The pipeline pauses for your review and approval between each phase. You can exclude specific traces, adjust the failure taxonomy, or redirect the evaluator proposal before moving on.

Examples

/llm-obs-eval-pipeline my-chatbot
/llm-obs-eval-pipeline my-chatbot --timeframe now-30d --publish
OptionDefaultDescription
--timeframenow-7dLookback window for trace sampling
--trace-limit20Max traces to classify in Phase 1
--data-onlyoffEmit a JSON evaluator spec instead of Python code
--publishoffPublish online LLM-judge evaluators to Datadog

Typical workflow

If you are new to evaluating an LLM application, the recommended flow is:

  1. Run the pipeline to get an initial read on where your app is failing and generate a first evaluator suite:

    /llm-obs-eval-pipeline <ml_app>
    
  2. Apply fixes. The RCA report produced in Phase 2 includes specific before/after fix proposals grounded in trace evidence. Pass the report to a coding agent (or act on it directly) to fix system prompts, tool definitions, or routing logic in your codebase.
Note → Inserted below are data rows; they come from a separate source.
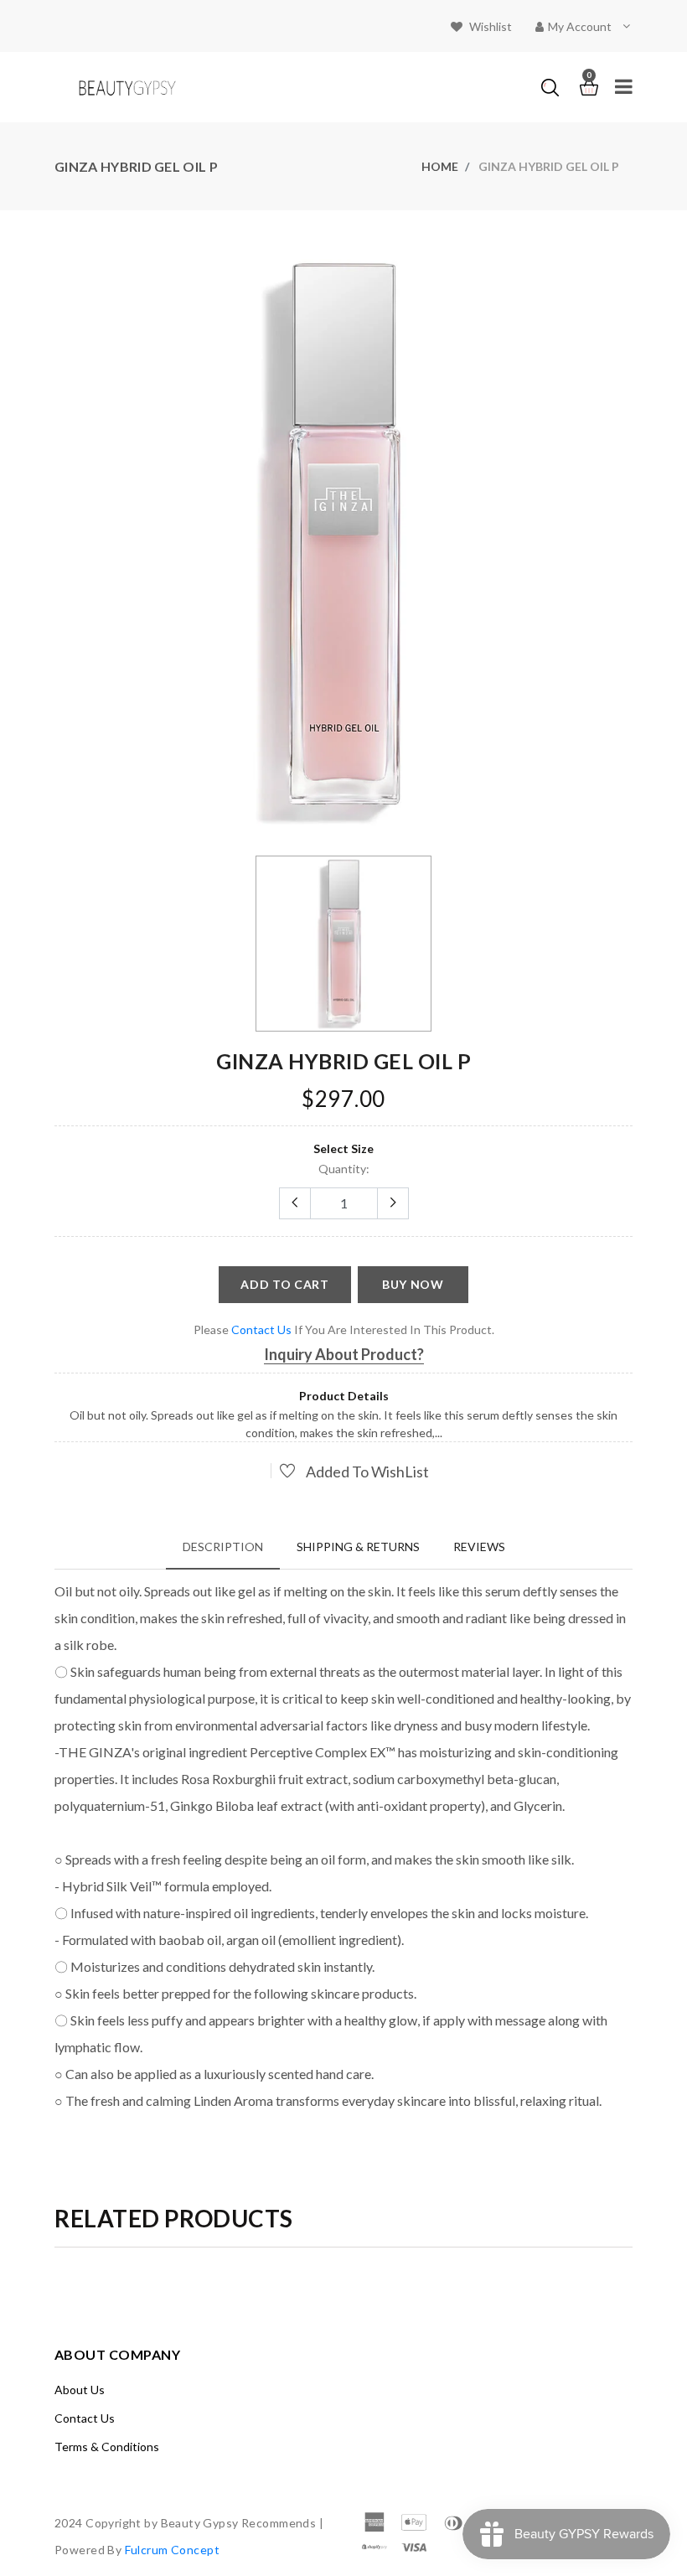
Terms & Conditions (106, 2446)
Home (439, 166)
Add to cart (284, 1284)
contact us (261, 1329)
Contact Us (84, 2418)
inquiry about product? (344, 1354)
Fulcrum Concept (172, 2549)
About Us (79, 2389)
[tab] (223, 1546)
  3. Run an offline experiment using the generated evaluators against a labeled dataset to validate their quality before enabling them in production. See the Evaluation Developer Guide.

  4. Publish online evaluators once the evaluators are validated. Running /llm-obs-eval-bootstrap with --publish creates online LLM-judge evaluators in Datadog that run automatically on your production traces in real time — no code changes required:

    /llm-obs-eval-bootstrap <ml_app> --publish
    
  5. Monitor and iterate. As your app evolves, re-run /llm-obs-trace-rca and /llm-obs-eval-bootstrap to catch new failure modes and keep your evaluator suite current.